*Listed entries*
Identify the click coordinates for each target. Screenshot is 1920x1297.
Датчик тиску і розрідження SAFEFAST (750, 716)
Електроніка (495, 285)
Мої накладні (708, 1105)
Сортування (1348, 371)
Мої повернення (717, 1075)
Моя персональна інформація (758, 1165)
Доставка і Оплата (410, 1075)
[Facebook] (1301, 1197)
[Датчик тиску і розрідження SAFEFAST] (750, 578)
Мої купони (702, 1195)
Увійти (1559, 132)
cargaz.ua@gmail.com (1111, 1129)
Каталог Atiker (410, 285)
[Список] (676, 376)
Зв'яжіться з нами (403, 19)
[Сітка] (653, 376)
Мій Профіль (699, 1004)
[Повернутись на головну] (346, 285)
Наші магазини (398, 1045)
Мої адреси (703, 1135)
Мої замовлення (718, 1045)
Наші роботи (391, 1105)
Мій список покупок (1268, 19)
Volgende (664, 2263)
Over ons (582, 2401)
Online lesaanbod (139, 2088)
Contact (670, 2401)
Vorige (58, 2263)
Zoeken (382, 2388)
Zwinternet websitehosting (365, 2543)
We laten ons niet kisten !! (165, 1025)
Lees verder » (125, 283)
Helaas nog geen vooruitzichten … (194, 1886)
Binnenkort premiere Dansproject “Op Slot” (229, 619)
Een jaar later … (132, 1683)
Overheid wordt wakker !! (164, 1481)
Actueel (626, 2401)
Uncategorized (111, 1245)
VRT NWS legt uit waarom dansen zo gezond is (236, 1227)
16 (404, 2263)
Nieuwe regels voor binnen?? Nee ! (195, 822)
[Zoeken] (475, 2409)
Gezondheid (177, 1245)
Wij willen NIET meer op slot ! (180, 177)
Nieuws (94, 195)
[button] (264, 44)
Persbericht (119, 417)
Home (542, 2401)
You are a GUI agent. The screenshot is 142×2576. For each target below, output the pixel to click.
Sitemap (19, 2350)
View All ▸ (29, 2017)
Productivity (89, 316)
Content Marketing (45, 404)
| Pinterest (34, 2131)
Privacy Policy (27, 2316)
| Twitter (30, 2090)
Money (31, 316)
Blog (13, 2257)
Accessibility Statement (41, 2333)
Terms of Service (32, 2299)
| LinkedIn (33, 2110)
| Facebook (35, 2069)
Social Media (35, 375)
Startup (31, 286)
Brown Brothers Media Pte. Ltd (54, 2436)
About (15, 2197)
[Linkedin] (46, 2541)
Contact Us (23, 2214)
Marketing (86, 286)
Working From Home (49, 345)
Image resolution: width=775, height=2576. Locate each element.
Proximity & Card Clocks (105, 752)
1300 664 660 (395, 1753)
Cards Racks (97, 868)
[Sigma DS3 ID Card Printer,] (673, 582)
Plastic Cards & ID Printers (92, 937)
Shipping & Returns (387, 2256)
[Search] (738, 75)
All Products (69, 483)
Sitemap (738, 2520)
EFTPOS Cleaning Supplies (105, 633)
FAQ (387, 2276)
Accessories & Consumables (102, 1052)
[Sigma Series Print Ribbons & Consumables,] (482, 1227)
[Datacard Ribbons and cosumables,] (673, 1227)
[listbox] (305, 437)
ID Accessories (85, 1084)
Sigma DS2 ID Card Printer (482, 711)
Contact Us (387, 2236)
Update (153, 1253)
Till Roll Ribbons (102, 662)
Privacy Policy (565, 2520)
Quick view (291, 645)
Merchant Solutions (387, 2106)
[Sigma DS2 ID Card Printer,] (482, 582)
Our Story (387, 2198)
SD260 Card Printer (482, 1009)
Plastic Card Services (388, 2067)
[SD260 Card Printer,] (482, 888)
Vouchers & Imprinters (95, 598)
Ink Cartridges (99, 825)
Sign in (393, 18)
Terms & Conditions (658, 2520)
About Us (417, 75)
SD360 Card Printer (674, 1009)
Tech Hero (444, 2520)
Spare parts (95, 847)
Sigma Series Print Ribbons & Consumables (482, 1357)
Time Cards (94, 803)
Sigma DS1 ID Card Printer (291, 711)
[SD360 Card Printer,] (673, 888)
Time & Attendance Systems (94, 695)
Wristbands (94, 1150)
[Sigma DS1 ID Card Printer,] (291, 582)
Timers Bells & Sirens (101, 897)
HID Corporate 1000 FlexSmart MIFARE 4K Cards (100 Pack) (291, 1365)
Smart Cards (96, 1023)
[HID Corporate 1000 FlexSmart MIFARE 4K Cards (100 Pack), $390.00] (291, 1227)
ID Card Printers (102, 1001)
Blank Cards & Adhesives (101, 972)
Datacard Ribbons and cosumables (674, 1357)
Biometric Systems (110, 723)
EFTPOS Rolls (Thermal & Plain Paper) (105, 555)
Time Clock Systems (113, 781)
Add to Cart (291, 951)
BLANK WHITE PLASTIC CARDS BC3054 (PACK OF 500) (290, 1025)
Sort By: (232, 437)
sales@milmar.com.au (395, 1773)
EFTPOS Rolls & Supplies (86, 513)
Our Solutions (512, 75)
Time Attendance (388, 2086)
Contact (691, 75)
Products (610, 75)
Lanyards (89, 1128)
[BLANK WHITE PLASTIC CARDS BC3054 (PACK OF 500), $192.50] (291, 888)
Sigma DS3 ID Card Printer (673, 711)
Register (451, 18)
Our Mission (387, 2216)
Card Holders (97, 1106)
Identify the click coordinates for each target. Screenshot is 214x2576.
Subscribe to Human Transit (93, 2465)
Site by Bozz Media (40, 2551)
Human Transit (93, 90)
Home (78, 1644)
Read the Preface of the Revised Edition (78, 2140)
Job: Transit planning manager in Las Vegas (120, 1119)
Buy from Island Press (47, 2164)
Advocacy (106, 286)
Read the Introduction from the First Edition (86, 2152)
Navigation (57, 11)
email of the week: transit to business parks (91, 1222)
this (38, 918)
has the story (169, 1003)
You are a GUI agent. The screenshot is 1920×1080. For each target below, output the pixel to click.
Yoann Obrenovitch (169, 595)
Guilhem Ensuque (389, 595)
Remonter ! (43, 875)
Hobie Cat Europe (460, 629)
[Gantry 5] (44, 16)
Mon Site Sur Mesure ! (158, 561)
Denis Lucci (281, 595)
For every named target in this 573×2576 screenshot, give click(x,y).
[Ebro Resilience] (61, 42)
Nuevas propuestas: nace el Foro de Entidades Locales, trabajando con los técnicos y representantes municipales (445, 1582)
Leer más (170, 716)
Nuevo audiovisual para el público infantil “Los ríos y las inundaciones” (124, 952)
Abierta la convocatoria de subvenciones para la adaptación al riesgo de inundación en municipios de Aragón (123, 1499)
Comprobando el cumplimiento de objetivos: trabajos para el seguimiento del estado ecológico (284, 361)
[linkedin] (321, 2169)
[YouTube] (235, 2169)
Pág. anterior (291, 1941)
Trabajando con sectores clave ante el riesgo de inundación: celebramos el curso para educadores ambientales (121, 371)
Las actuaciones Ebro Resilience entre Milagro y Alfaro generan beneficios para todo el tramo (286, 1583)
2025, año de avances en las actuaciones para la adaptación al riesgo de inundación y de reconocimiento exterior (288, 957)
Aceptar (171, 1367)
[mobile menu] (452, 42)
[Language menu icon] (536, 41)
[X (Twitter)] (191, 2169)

*The task*
Your answer must consist solely of the lines above between the line holding "Till Roll Ribbons (102, 662)" and the line holding "Plastic Card Services (388, 2067)", inclusive, copied exactly.

*Written solution*
Till Roll Ribbons (102, 662)
Privacy Policy (565, 2520)
Quick view (291, 645)
Merchant Solutions (387, 2106)
[Sigma DS2 ID Card Printer,] (482, 582)
Our Story (387, 2198)
SD260 Card Printer (482, 1009)
Plastic Card Services (388, 2067)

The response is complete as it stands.